Thursday, October 8, 2009

no shame

It's always been difficult hiding my emotions. The Good Man will attest to that. In my pre-baby, corporate office life days, I had to work very hard to contain the negativity, displeasure, anger and anxiety I felt at times. Back then, I considered these as signs of weakness and inappropriate in high doses in the workplace. Worse even still was crying in front of peers or supervisors. The kiss of death to one's professional career, I thought.

Although I was not shy about expressing my opinions about projects openly and passionately, I worked hard to remain composed and not appear hyper-sensitive or negative. I remember turning to my coworkers one day, apologizing for complaining so much. They turned to each other and laughed. They hadn't heard a peep from me all morning. I had been having unpleasant conversations in my head while typing away at the computer.

However, I do recall one occasion when my emotional fortress collapsed. The day I failed to hide the intense sense of betrayal and disappointment I felt on hearing about a change in the makeup of my team. I no longer remember the details of why the news affected me so much but what I will never forget is feeling my face flush as they made the announcement and walking out of the room in the middle of the meeting, not so much in anger, but to hide the tears that eventually fell when I got in my car. I was gone for several hours and considered resigning that day, not only to escape my work environment, but to avoid the repercussions of having let such a profound outburst escape.

It's funny now (as a stay-at-home mom) that I seem to have dropped my inhibitions about exposing my anxieties, fears and flaws. The emotions that I tried to hide and repress in the corporate world are now in full display. On the Internet, of all places. Today, I feel no shame in admitting the immense guilt that cuts through me on seeing my toddler deal with separation anxiety. Nor in telling you that I have cried about it. It's liberating!

Have I become soft in motherhood or just more forgiving of public displays of emotions and weaknesses?

I don't know. Perhaps, I've simply come to understand that to be a mother is to accept that there will be days when I will feel weak and, yes, cry. And, that there really is no shame in that.


This morning I dropped the boys off a half hour later than usual hoping to avoid the hand-off traffic at the nursery school. Hoping to find the other children in the room more settled. Hoping to catch one of the teachers free to give LittleR Dude some one-on-one attention. I had a doctor's appointment to get to. I needed this morning's goodbye to be less traumatic.

We arrived in the middle of snack time. I sat LittleR Dude next to Teacher J. I used different words this time. I told him I was "going to work," a little white lie that he accepts happily when I leave him with the Good Man for a few hours.

His lower lip jutted out. Tears flowed. But the hysterics did not come. I left promptly. Later, Teacher J informed me that the tears disappeared seconds after I left.

Everyone was right. It does get easier with time. I did not cry, today.


  1. As moms, you are not alone. We all feel this way from time to time! Just found your blog from Finding Trinity and I would love to be a new follower if you follow as well. :)

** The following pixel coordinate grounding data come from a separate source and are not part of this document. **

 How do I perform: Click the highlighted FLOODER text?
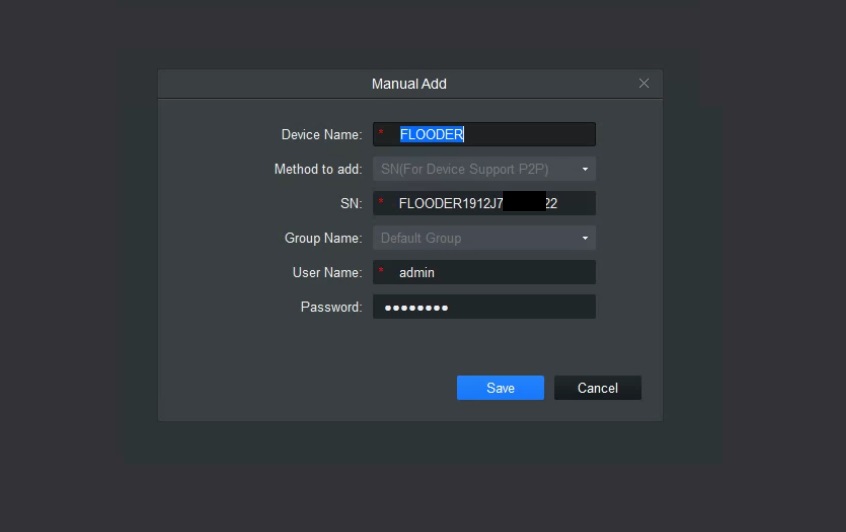(x=432, y=134)
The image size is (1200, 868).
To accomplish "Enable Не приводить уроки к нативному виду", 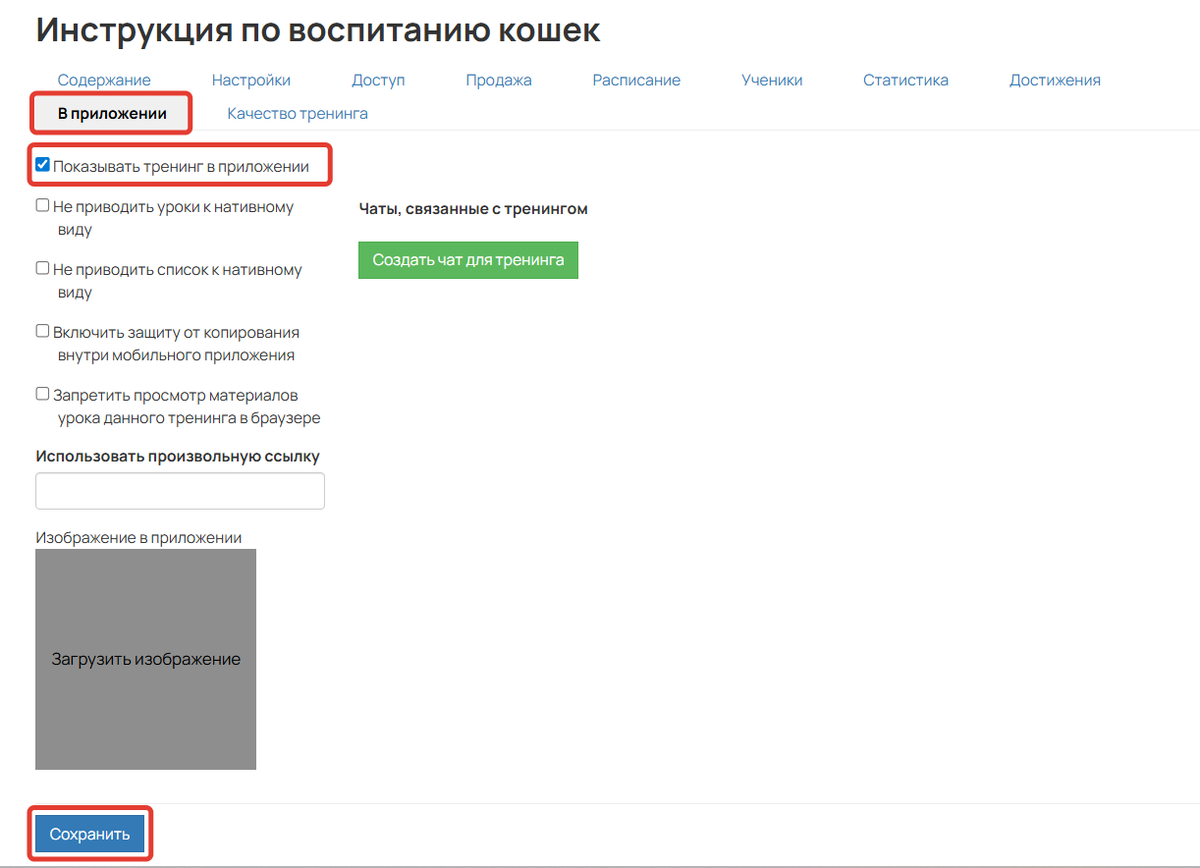I will click(42, 204).
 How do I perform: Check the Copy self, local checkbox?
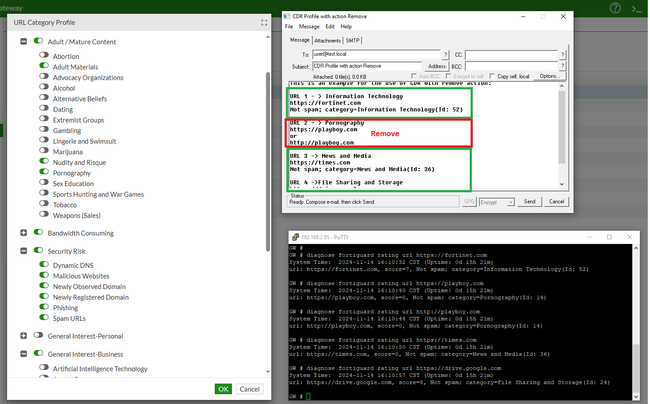(x=494, y=76)
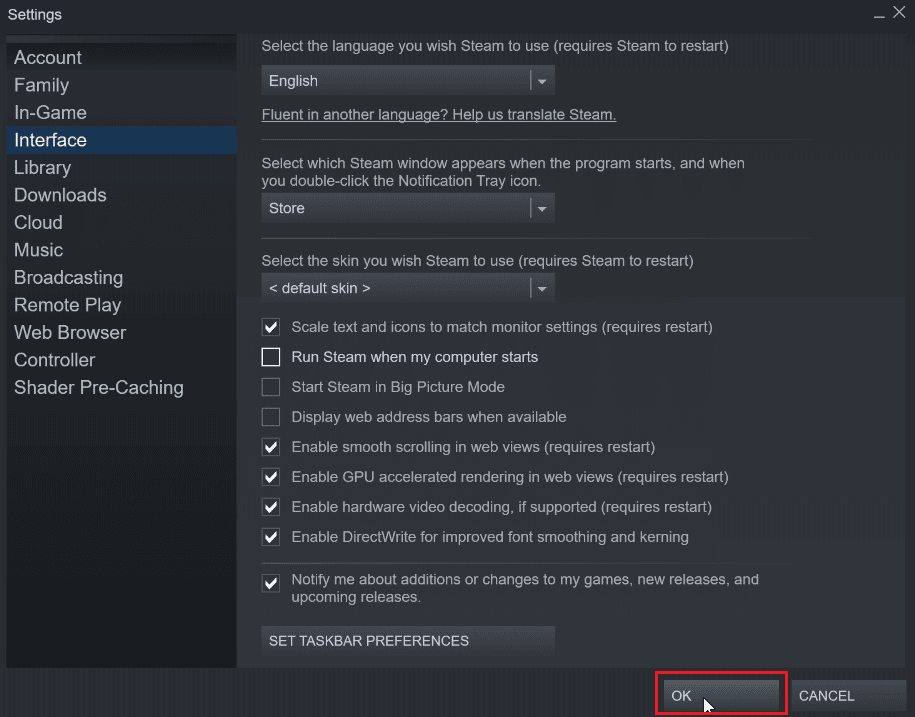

  2. Good for you, Darlin!

    Glad to hear it's a little easier on your heavy heart today! Theta Mom is right ~ you are not alone! :)

  3. Goodness. This is the 1st time someone has directly asked me to participate in a follow-me-and-I'll-follow-you exchange and the 1st time that a comment has made me blush. I'm not sure how to respond.

    I do appreciate you taking the time to visit and respond to this post, Theta Mom and wish you all the best in your quest for additional followers.

  4. Amen to what you wrote: That to be a mother is (among all the other things) to accept that there are days when one feels weak, and cries. Sometimes, it's all just too overwhelming. (Especially at night, about three o'clock, in my experience...)
    There's certainly no shame in showing one's emotions. Although I, like you, sometimes prefer not to. But after all, if we can't tolerate our own sad (or mad/bad emotions), or the fact that we sometimes show them to other people, how can we tolerate our children's?